Experimentally (left) and numerically (right) obtained flame brush below the quarl

In summary, the formation of a side flame in the numerical simulation depended on the ignition region. It was shown that the former could not be sufficiently predicted with the applied modeling approach based on premixed flamelets. Without side flame a reaction zone formed which was in better accordance with experimental findings. Good agreement with experimental data in terms of velocity field as well as shape and position of this main reaction zone could be obtained in this regard. Due to the main flame’s premixed character the choice of a premixed flamelet database appears to be appropriate. The absence of the side flame did not constitute an issue in terms of overall predictability.

4.3 Two-phase reactive

On the basis of the above discussed findings it was decided to take the operating mode without side flame as the gas flame that supports the coal combustion in the TPR setup as specified in Table 3. Coal particles having the size distribution as given in Fig. 3 and the properties specified in Table 4 were additionally injected in the primary stream. A total of \(\phantom {\dot {i}\!}2.1\,\text {s}\) was simulated which yielded sufficiently converged statistics for both, gaseous and particle phase. In this section, emphasis is put on the particle phase, the coal conversion inside the chamber and the particle’s impact onto the gas phase combustion. In terms of available experimental data only gas phase velocity fields of the two-phase reactive flow can be taken for comparison. The chemical reaction at this operating point must be analyzed solely on the basis of numerical results.

In Fig. 17 the number of particles inside the whole combustion chamber and the quarl region, respectively, is depicted. It can be observed that it takes approximately \(\phantom {\dot {i}\!}0.1\,\text {s}\) after the start of injection until the particles have accumulated to a statistically stationary number inside the quarl region which is driven by the recirculation zone. Considering the whole chamber the convergence against a steady state takes significantly longer due to the larger volume and the correspondingly larger residence times. In the following, the evaluation of particle statistics was started when the particle number had converged a stationary value in the region of interest.

Fig. 17

Number of particles in the whole combustion chamber and the quarl region, respectively. The latter is defined as the quarl itself and the cylindrical zone with a radius of 80 mm and a length of 200 mm directly below the quarl

In Fig. 18 particle histories with regards to the particle temperature and the particle volatiles mass fraction are depicted. In order to differentiate with respect to the particle size, particles are assigned to different classes which are specified in Table 5.

Fig. 18

Particle histories with regards to particle temperature and particle volatiles mass fraction.
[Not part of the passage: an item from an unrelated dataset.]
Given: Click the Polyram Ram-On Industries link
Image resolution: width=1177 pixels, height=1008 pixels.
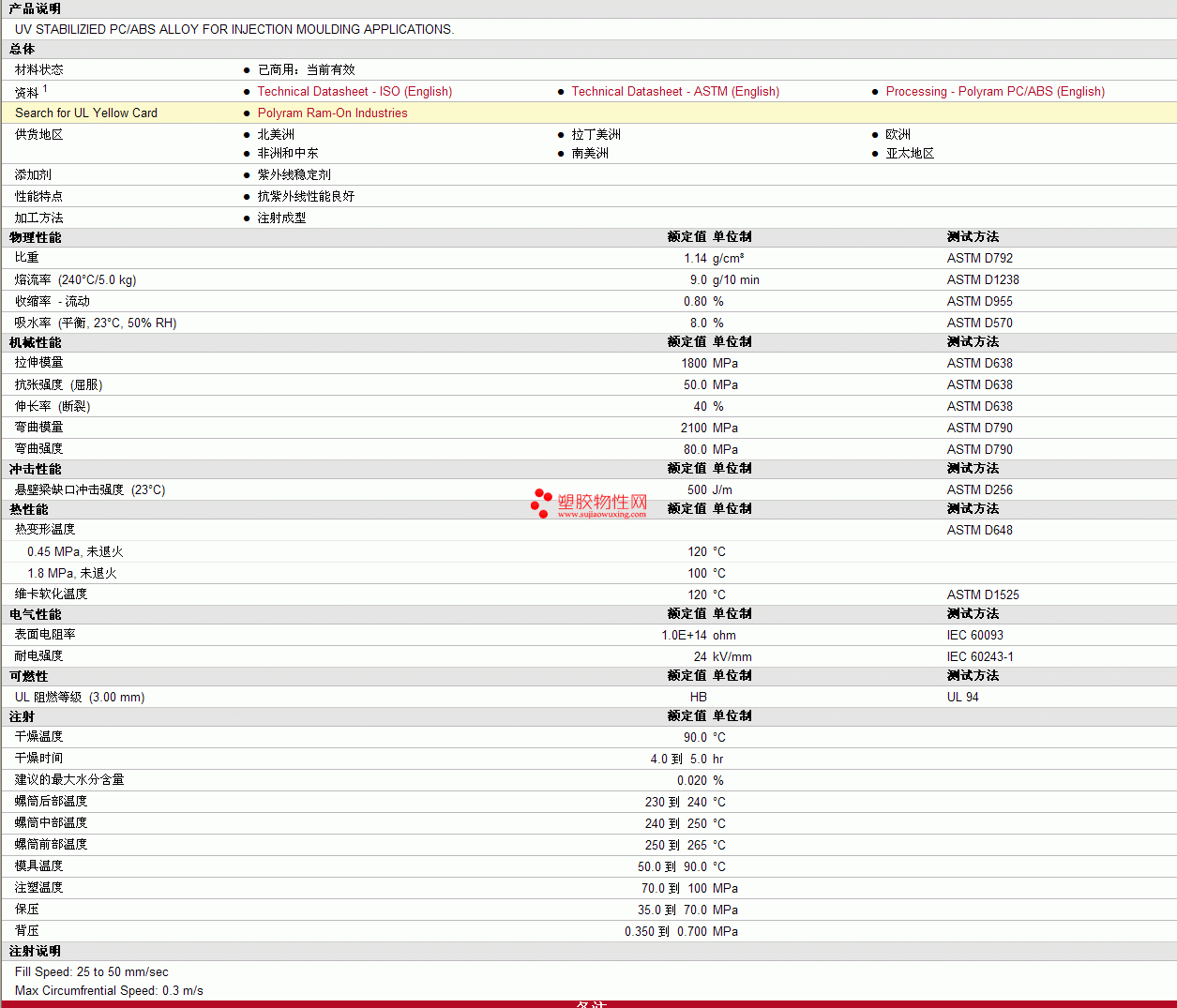Looking at the screenshot, I should pos(332,113).
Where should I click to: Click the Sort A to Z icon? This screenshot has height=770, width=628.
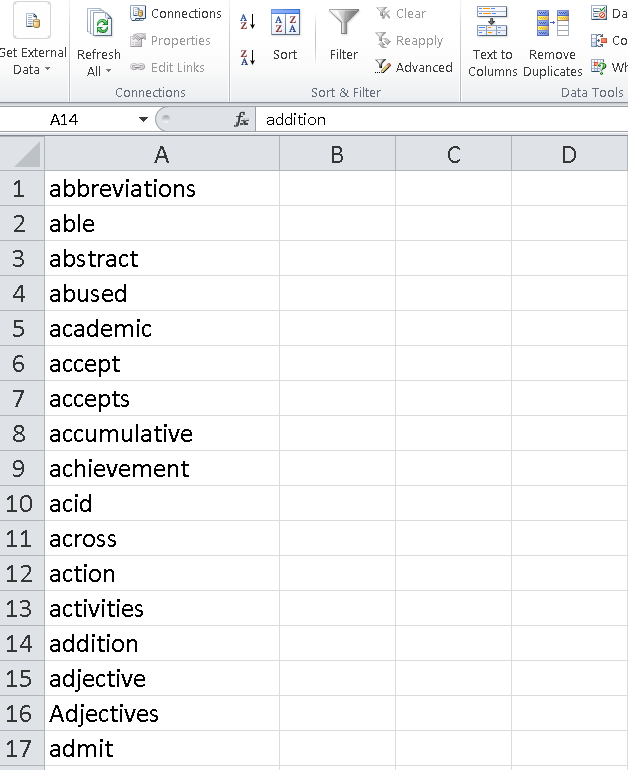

The classes are specified in Table 5. The black lines indicate the mean values. The variation represented by one standard deviation is depicted by the blue areas. The time line in this figure starts at a statistically stationary point

In each class thousand different particles were evaluated which is a statistically sufficient large number. As expected the smaller particles are exposed to a more rapid heat up than the larger ones. However, it appears as if class 2 particles exhibit a slightly steeper temperature increase than the smaller ones in class 1. Furthermore, the variation of particle histories is stronger for class 1 particles during heat up. This behavior can likely be attributed to the smaller Stokes number of class 1 particles which enable them to better follow the turbulent motions after leaving the primary stream nozzle. On the one hand, the turbulence increases the variance. On the other hand, class 1 particles better follow the primary flow which is deflected to the wall of the quarl, whereas class 2 particles are rather carried into the reaction zone directly which is due to their different particle dynamics. Apart from particles belonging to class 5, the maximum \(\phantom {\dot {i}\!}T_{\text {prt}}\) values reached at the end of particle heat up do not strongly correlate with the particle size. With regard to the devolatilization dynamics it can be observed that the volatiles of most of the particles have already been fully released to the gas phase after \(\phantom {\dot {i}\!}0.05\,\text {s}\). The largest ones being assigned to class 5 require approximately \(\phantom {\dot {i}\!}0.2\,\text {s}\) which is mainly due to their larger thermal inertia.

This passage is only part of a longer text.